_EXERCISE_:
List every line in the items below that contains the word "coordinates", copying each such line in full.

_THE DATA_:

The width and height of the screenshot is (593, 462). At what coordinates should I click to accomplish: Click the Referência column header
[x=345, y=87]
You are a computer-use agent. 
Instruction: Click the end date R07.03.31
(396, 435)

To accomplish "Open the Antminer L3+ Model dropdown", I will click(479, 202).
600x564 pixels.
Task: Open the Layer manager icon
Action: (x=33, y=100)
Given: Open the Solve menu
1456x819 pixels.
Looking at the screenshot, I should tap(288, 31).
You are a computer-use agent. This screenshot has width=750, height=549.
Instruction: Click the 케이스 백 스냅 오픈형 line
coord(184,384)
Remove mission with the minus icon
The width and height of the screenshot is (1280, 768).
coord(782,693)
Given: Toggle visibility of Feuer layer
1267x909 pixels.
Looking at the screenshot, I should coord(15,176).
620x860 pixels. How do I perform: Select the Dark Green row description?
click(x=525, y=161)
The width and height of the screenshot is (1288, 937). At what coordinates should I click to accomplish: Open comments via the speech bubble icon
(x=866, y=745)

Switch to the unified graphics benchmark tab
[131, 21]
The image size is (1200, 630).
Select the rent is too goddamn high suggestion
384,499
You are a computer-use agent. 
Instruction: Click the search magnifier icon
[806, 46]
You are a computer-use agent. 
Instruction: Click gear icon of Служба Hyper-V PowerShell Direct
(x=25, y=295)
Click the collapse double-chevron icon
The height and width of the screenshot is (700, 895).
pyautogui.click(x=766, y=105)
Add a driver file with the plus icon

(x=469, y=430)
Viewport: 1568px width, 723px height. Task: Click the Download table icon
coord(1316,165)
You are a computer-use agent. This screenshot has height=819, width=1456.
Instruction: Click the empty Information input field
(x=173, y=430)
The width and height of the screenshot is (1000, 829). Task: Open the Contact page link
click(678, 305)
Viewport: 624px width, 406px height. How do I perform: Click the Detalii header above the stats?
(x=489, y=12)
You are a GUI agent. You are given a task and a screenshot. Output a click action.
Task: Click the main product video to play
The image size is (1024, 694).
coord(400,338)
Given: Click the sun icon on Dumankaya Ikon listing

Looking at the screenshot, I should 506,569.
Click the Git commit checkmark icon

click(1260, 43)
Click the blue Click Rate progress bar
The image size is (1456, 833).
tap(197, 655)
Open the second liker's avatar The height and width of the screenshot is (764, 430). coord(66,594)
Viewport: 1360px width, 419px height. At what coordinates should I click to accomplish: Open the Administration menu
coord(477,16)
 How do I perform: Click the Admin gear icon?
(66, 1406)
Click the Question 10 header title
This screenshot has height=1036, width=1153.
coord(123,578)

_OUTPUT BELOW_:
The width and height of the screenshot is (593, 462). At what coordinates should I click to accomplish: Click the Referência column header
The width and height of the screenshot is (1288, 937). At what coordinates should I click to accomplish: Open comments via the speech bubble icon
Viewport: 1360px width, 419px height. At what coordinates should I click to accomplish: Open the Administration menu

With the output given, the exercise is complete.